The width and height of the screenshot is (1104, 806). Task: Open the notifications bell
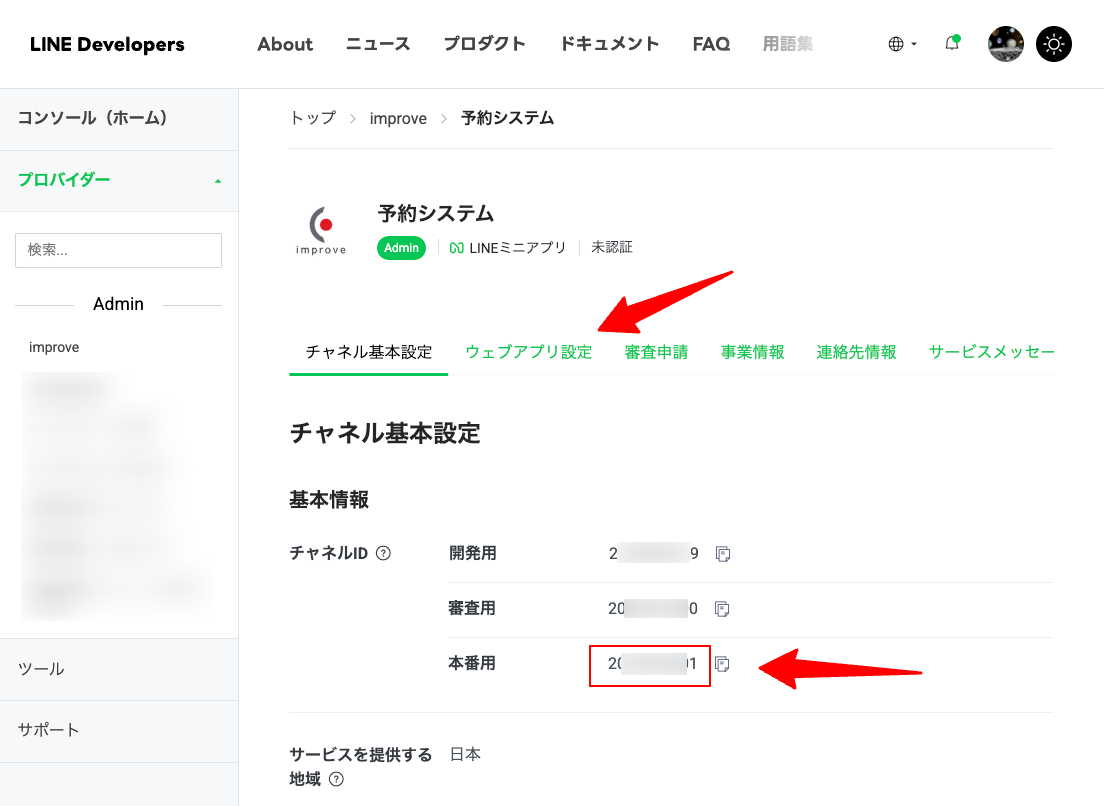(x=952, y=44)
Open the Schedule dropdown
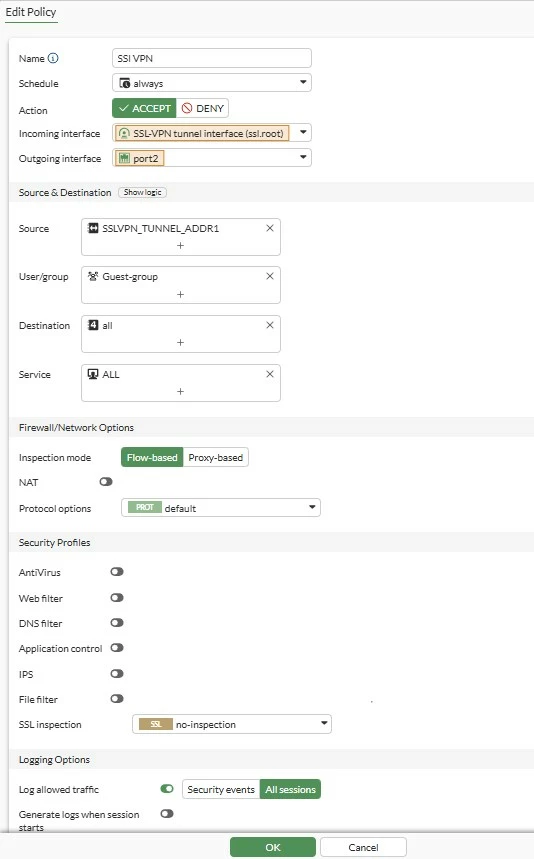This screenshot has height=859, width=534. tap(212, 83)
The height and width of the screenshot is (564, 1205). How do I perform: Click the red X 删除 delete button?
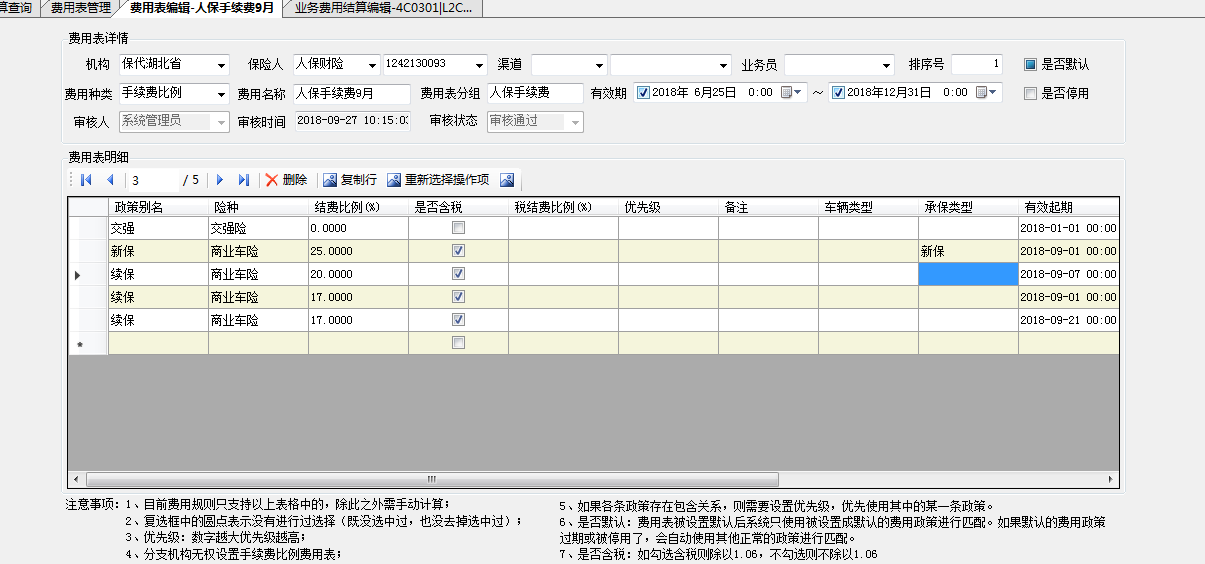click(x=286, y=180)
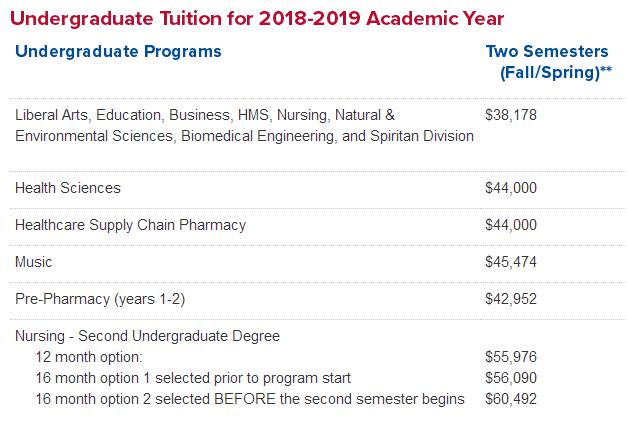Click the $45,474 Music tuition amount
The width and height of the screenshot is (627, 421).
coord(511,262)
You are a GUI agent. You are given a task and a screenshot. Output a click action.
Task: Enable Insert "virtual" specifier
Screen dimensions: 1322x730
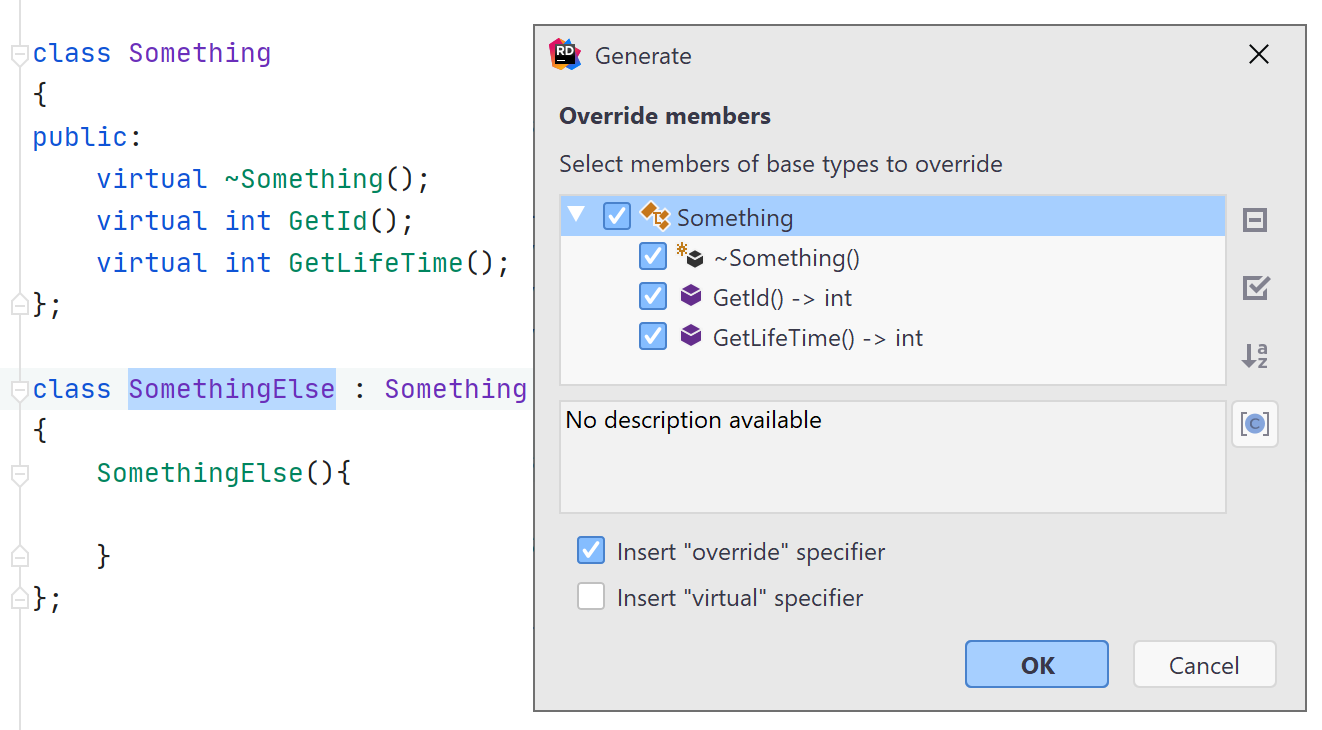[x=591, y=596]
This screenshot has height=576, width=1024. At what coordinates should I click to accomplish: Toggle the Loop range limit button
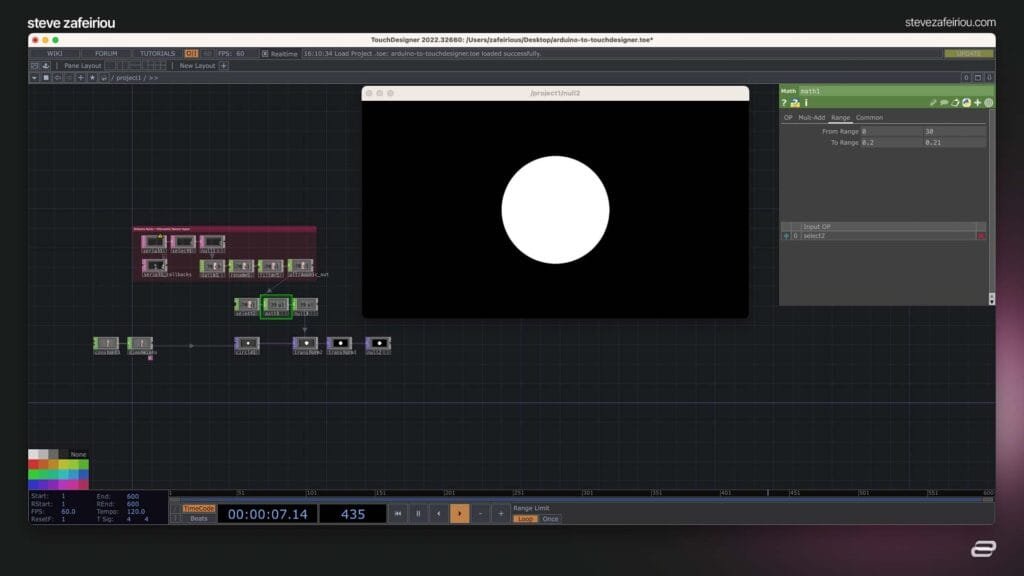525,519
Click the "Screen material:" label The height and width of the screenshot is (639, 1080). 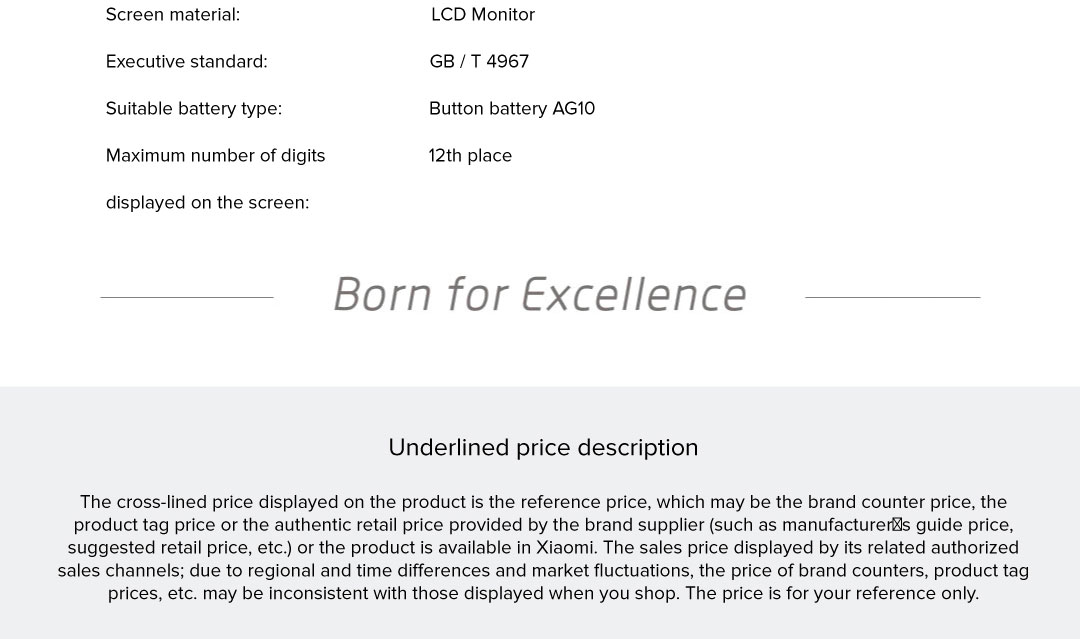pyautogui.click(x=173, y=15)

WHAT YOU ARE ASKED TO DO:
Return exactly the lines that appear in the data above between the line containing "The height and width of the screenshot is (564, 1205)." and the line containing "You are a GUI", both of which are included, and leave the pictures out.

ANSWER SECTION:
The height and width of the screenshot is (564, 1205). How do I perform: Click the red X 删除 delete button?
click(x=286, y=180)
Click the $45,474 Music tuition amount
The width and height of the screenshot is (627, 421).
coord(511,262)
You are a GUI agent. You are given a task and a screenshot. Output a click action.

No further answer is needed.